READING PASSAGE:
____

Pollock Movie Review

A scene from 'Pollock'

As an actor portraying the inner turmoil of Jackson Pollock -- the revolutionary abstractionist known for his splatter-and-drip painting style -- Ed Harris gives a commanding, potent performance in "Pollock" that is a torrential mix of the artist's chaotic talent and his more chaotic psyche.

As a director depicting Jackson Pollock's world, Ed Harris (yes, he did double-duty on this film) captures with vivid, lively authenticity both the astute yet pretentious buzz of the 1940s Manhattan art scene and his subject's tumultuous personal life, marked by hard drinking and a stormy long-term affair with fellow painter Lee Krasner (Marcia Gay Harden).

Together Ed Harris the actor and Ed Harris the director create an imposing, invigorating cinematic biography fueled by its subject's stubborn, manic energy and his strangely uncommunicative charisma.

____

In one to three sentences, explain what the Pollock review says fuels the film's imposing, invigorating biography. Rely only on the Pollock review for the answer.

DATASET EXCERPT:
____

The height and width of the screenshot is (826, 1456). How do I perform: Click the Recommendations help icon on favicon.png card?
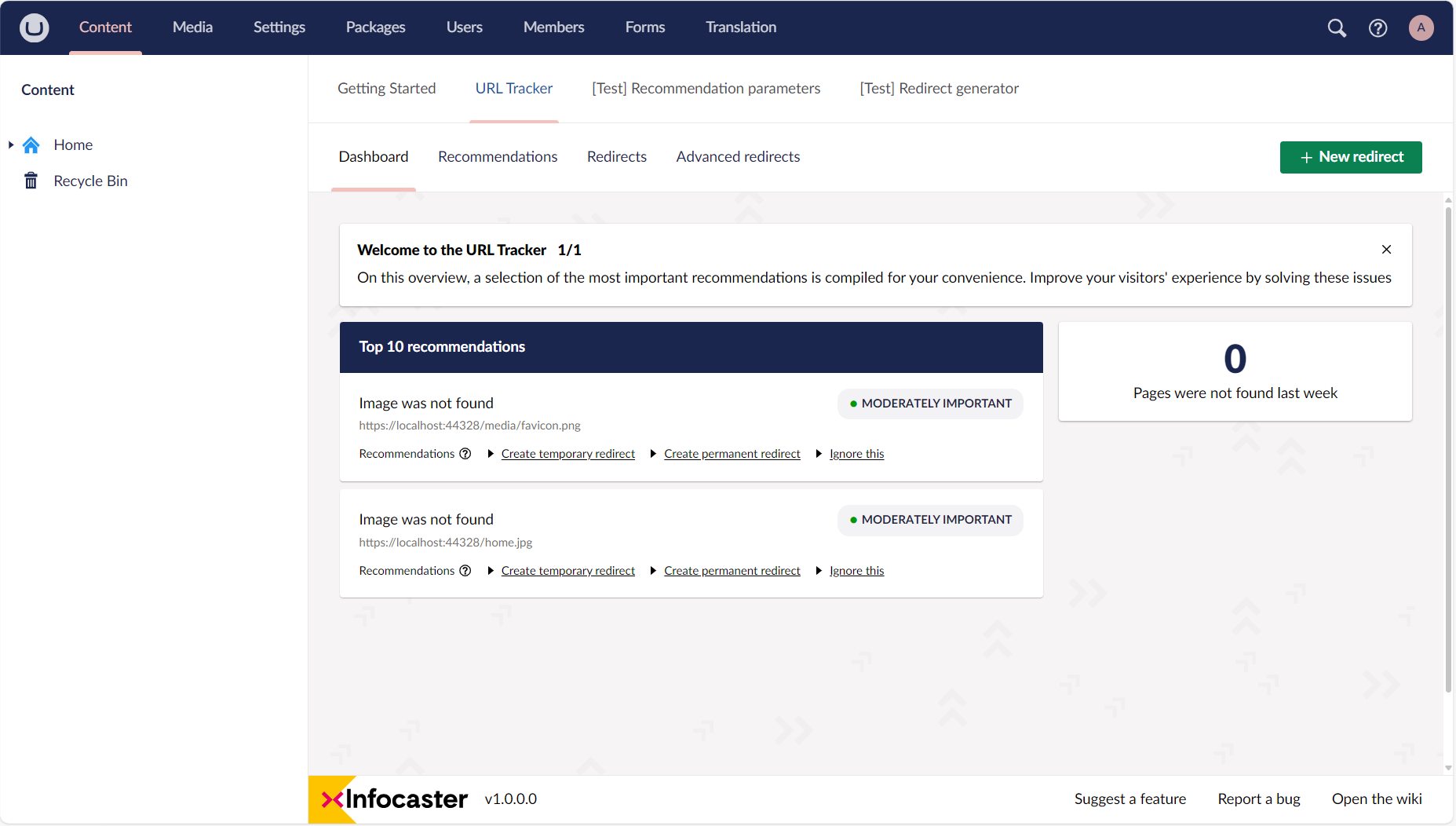pyautogui.click(x=465, y=454)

____

CORRECT RESULT:
The review says the biography is fueled by Jackson Pollock's stubborn, manic energy and his strangely uncommunicative charisma. Ed Harris creates it in two roles, as both the lead actor and the director.